Environmental groups push EPA to hold mining companies accountable

Proposed rules would protect taxpayers

WASHINGTON, D.C. – Environmental groups are calling on the Environmental Protection Agency to hold mining companies financially accountable for on-site damages at mines in a report released this week.

The report was released just days before the U.S. House on Thursday passed the 2017 Interior and Environment Appropriations bill, which includes funding for the Department of the Interior and the EPA. The bill awaits passage in the U.S. Senate. The House stripped language that would have blocked proposed EPA rules that the environmental groups are demanding.

Published by the environmental interest group Earthworks, the report says that the EPA should require mining companies to provide financial assurance that they can pay for any necessary hazardous waste cleanup at mine sites.

Earthworks, along with the Sierra Club, Amigos Bravos, Great Basin Resource Watch and Communities for a Better Environment, successfully sued the EPA in 2015 to require that the agency draft rules on the issue, after the Gold King Mine spill. While a Superfund law has required these assurances since 1983, the EPA did not work to finish writing them until required by a D.C. Circuit Court last year.

Report author Stu Levit of the Center for Science in Public Participation said that requiring companies to put money in bonds up-front is a vital and reasonable way to ensure that they pay for expenses, rather than taxpayers.

“I don’t blame industry for watching its bottom line, but it shouldn’t be at the expense of taxpayers,” Levit said. “Mining and the cost of cleanup are a necessary and imperative part of business.”

Levit said that companies need to put enough money into a bond or trust to pay for the “reasonable worst case scenario” that is determined after a mine has been evaluated. He also said that if an adequate bond had been in place at sites such as the Gold King Mine, money would have been in place that could have lessened financial impacts.

In Colorado, some state regulations require individuals and companies to post a reclamation bond to ensure they have sufficient funds to reclaim the site.
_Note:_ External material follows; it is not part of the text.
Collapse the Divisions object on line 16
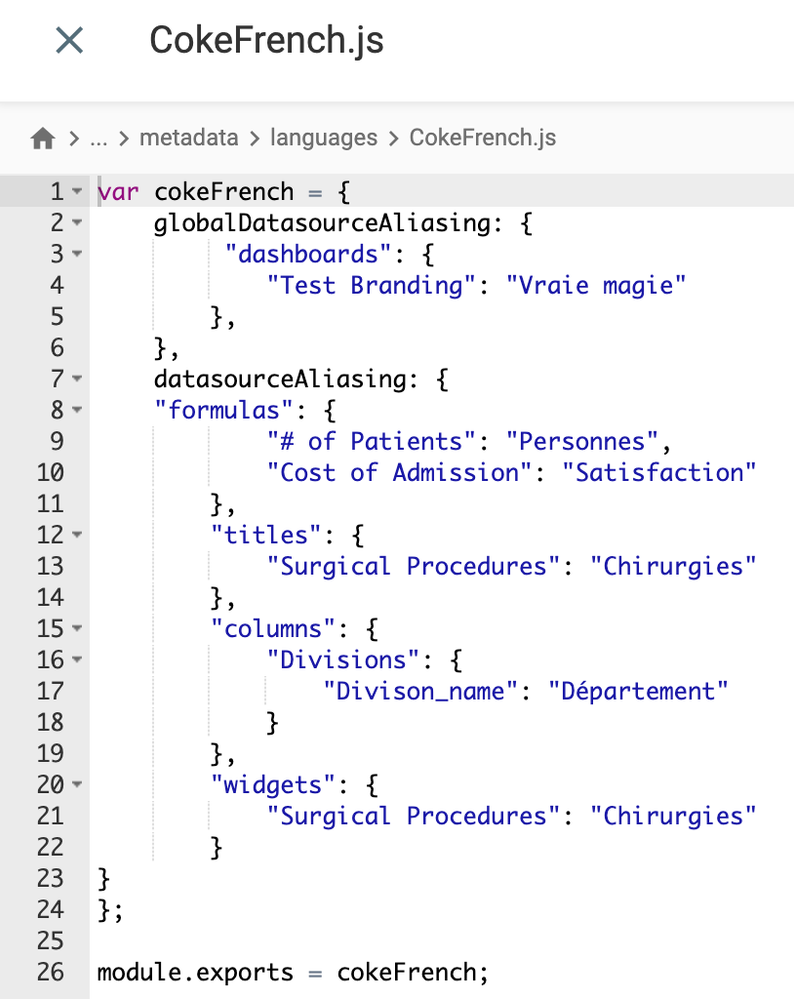pyautogui.click(x=78, y=660)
However, if these new rules are adopted by the EPA, companies would no longer be allowed to post “self-bonds,” or corporate guarantees of payment, but would need to be able show funds up front.
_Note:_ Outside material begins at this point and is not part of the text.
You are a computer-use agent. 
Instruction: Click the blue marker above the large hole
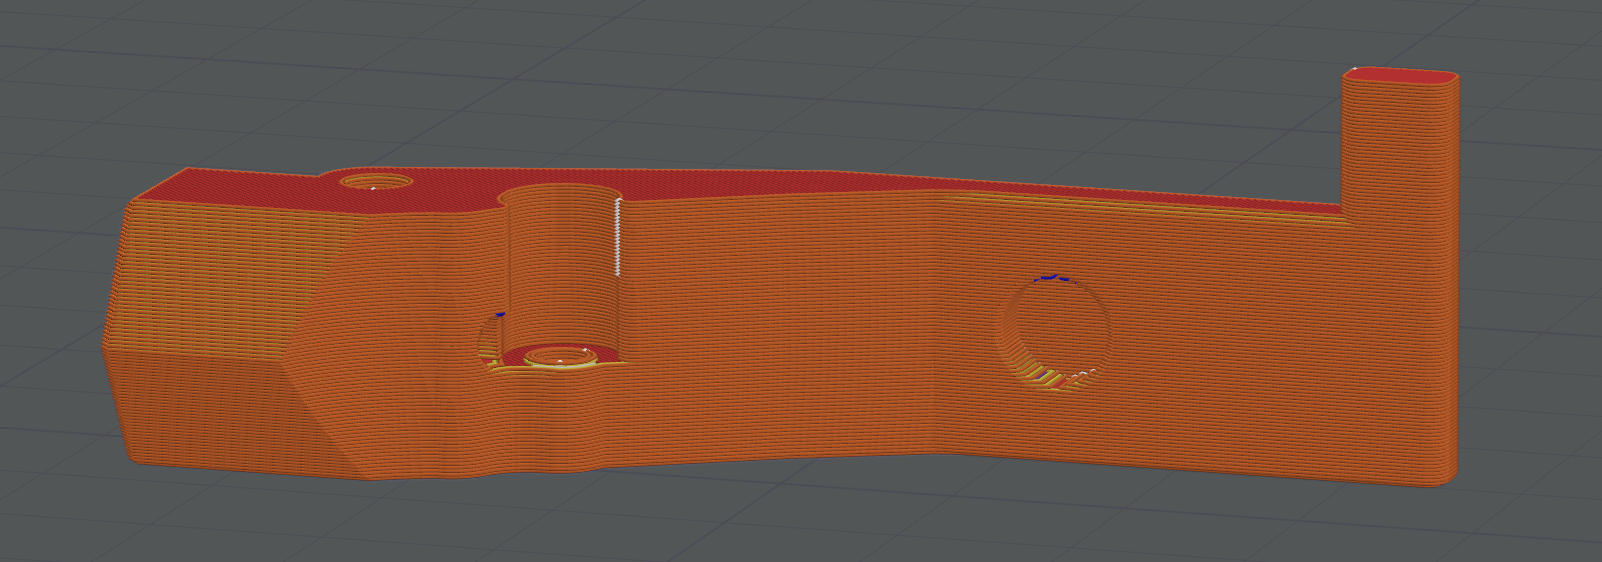pos(1052,277)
Steve Fearn, a former stakeholder in the Gold King Mine, said he believes that Colorado’s laws are working, and that local and state governments are capable of handling issues.
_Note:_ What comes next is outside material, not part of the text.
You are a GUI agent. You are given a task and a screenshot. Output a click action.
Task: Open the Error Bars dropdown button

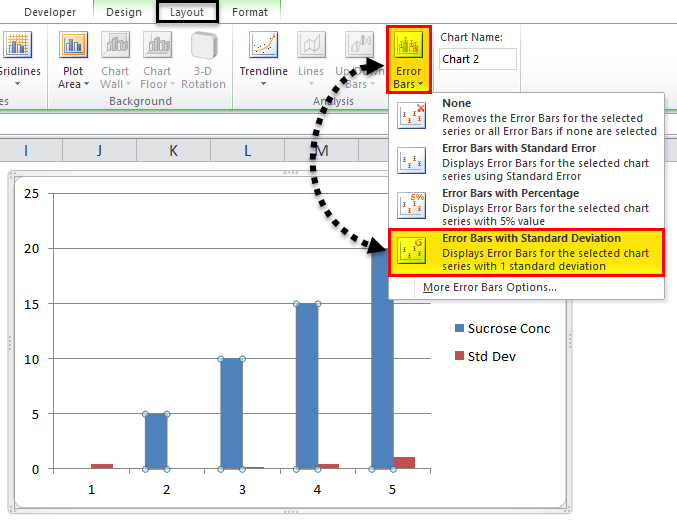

More than 50 organizations, including the San Juan Citizens Alliance, have signed a letter in support of the report’s key components, said Lauren Pagel, Earthworks policy director. One of those components is to prioritize putting money into trusts for sites that will require long-term hazardous waste monitoring.

“We know that a lot of these mines, as we’ve seen from mines like the Gold King Mine, is that they need long-term treatment for hundreds or even thousands of years,” Pagel said. “So making sure that the money for that perpetual treatment is there, so that 25 or 50 years from now, that money is there and taxpayers won’t be left to clean up the bill.”

The EPA is required to release a draft of its rules by Dec. 1, and the final rules will be released in December 2017.

Kate Magill is a student at American University in Washington, D.C., and an intern for The Journal.